Investigator says body camera footage shows shooting of Brookhaven police officers
Published 3:19 pm Tuesday, January 8, 2019
The lead investigator looking into the murder of two Brookhaven police officers testified Tuesday that police body camera footage shows the state’s only suspect pulling the trigger.
Mississippi Bureau of Investigation Special Agent Luke Harrington said body camera footage collected from deceased Brookhaven Police Department officers James White and Zach Moak, as well as approximately three other cameras, shows 26-year-old Marquis Aaron Flowers killed both officers. Harrington told the court during Flowers’ preliminary hearing Tuesday the suspect allegedly killed White, the first to arrive on the scene, with a shot to the head, then killed Moak with several shots to the body.
“(The video) depicts the officers responding to this call, and it depicts Mr. Flowers shooting and killing the officers,” Harrington said.
At the end of Tuesday’s hearing, Flowers’ case was bound over to the Lincoln County Grand Jury after Lincoln County Justice Court Judge Roger Martin found sufficient evidence for the case to go forward and denied bail. Martin stepped in to take the case over from Brookhaven City Court Judge Brad Boerner, who recused himself from the case after realizing his law firm was handling the estate of James White.
Flowers is charged with two counts of capital murder and one count of possession of a firearm by a convicted felon. Lincoln County Assistant District Attorney Brendon Adams said Flowers’ charges could warrant the death penalty.
Lincoln County District Attorney Dee Bates said his office would present Flowers’ case to the grand jury as soon as the investigation wraps up and all evidence from the crime lab is returned. He declined to answer any questions about the specifics of the case.
“We’re moving forward as fast as we can on this,” Bates said.
The county’s grand jury meets six times each year.
Brookhaven Police Chief Kenneth Collins declined to comment on any specifics, saying only that he would let the courts do the work. He later spoke about the community in a message seeking calm and unity.
“You can never let hate rise up — if you do, it’s hard to get it back in the bottle,” Collins said. “We’ve got to protect the community and protect these families. We have to protect the officers’ families, and we have to protect Flowers’ family, too. If you let anger or hate rule your actions, you’re not in control of yourself.”
Harrington also testified Flowers confessed to shooting both officers accidentally while exchanging gunfire with unknown suspects who may have shot Flowers numerous times to generate the “shots fired” call before officers arrived. Moments before his death, White reported finding a white Cadillac Escalade full of bullet holes and containing blood in the driver’s seat.

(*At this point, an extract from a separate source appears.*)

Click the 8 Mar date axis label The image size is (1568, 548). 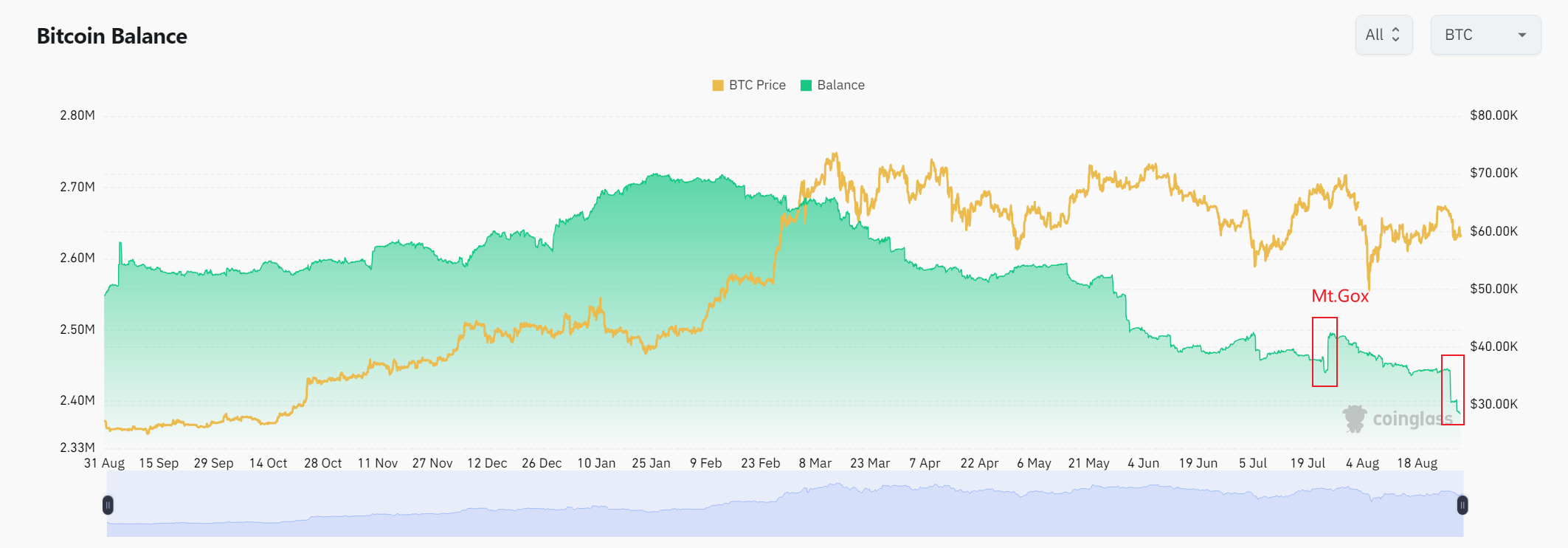click(815, 463)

“(Flowers talked about) where he’d been that day, what happened during the incident — he stated the ‘cops were caught in my crossfire, and it was bound to happen,’” Harrington said.
Harrington said no other people were on the scene at the time the officers were killed.
Flowers’ defense attorney, Price Henley, asked Harrington if Flowers had been shot “seven or eight times” in the gun battle preceding the police officers’ deaths, but Harrington said only that Flowers was wounded and receiving medical attention while able to stand and support his own weight. The investigator said evidence taken from the scene for both incidents is still being processed at the state crime lab, and investigations into both incidents is continuing.
Harrington said he could not recall the type of handgun recovered from the scene, which he said was “three inches” from Flowers’ hand, nor the types of shell casings collected as evidence.
Harrington, who has handled the investigation into the murders since the morning of Sept. 29, 2018, when both officers were killed while responding to a call of “shots fired” at a residence on North Sixth Street in Brookhaven, told the court further police footage obtained from dash cameras mounted in patrol vehicles was not useful in his investigation because the cars were pointed away from the scene.
When asked, Harrington told Henley body camera footage did not show the presence of anyone else, namely Brookhaven’s Lattrick Williams, who was arrested by a federal task force in McComb the week following the murders. Williams is in federal court for possession of a weapon by a convicted felon and faces drug and robbery charges in Lincoln County, but has not been charged in connection with the murders.
Brookhaven police have suspected Williams in numerous crimes and searched for him for a year before the task force took him in.
During questioning by Brookhaven City Prosecutor Cheli Durr, Harrington testified Flowers “knew or should have known” White and Moak were police officers when they arrived on-scene. He said he has conducted around 20 interviews — only one with Flowers — and sent DNA evidence to the crime lab.
Anferenee Cleveland, Flowers’ younger brother, said after the hearing the investigator’s claims do not make sense.
“I was told (Flowers) was shot eight, nine times, and I’m still trying to figure out how a man shot eight or nine times is capable of shooting two police officers,” he said.
Cleveland, who has defended Flowers on social media, said the original shots fired at Flowers may have been over a dispute concerning the Escalade. Harrington testified the vehicle was previously owned by a Brookhaven police officer, but was sold to an unknown new owner.